Parmops coruscans

Scientific classification
- Domain: Eukaryota
- Kingdom: Animalia
- Phylum: Chordata
- Class: Actinopterygii
- Order: Trachichthyiformes
- Family: Anomalopidae
- Genus: Parmops
- Species: P. coruscans
- Binomial name: Parmops coruscans Rosenblatt & Johnson, 1991

= Parmops coruscans =

- Genus: Parmops
- Species: coruscans
- Authority: Rosenblatt & Johnson, 1991

Species of fish

Parmops coruscans is a species of flashlight fish native to the Pacific Ocean off the coast of Tahiti and from Fiji to French Polynesia. It is one of two species of Parmops along with P. echinatus, which was discovered off the coast of Fiji. Like other anomalopids, it is notable for the light organs underneath its eyes, which contain bioluminescent bacteria. To cover the organs, it rotates them down while sliding a black lid upward over each eye. The lack of development in its shutter mechanism helps place it between Anomalops and Phthanophaneron on the evolutionary tree.
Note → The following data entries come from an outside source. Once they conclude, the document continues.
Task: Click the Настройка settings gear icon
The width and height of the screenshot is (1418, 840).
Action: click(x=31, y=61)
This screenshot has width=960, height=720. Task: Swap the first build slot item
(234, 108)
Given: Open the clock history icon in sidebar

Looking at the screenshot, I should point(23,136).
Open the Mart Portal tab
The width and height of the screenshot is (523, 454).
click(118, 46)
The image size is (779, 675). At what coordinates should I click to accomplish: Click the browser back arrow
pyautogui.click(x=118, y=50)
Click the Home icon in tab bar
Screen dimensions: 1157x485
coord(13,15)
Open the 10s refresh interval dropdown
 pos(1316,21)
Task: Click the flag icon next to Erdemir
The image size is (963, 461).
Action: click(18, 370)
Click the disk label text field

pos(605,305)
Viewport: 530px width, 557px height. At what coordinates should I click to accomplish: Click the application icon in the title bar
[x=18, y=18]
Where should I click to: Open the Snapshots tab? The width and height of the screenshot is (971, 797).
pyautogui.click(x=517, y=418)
Its body is compressed and its snout is blunt, with large eyes set on either side. At 4.8 cm SL in length, it is a small fish, and not a target for fisheries. Almost nothing is known about its biology or habitat. It was first described in 1991 by ichthyologists R. H. Rosenblatt and G. D. Johnson from a single specimen found at Tahiti at a depth of 350 m. It was named coruscans for the Latin word meaning "sparkling," and its genus name derives from the Latin word parma meaning "a little shield" and the Greek word ops meaning "face."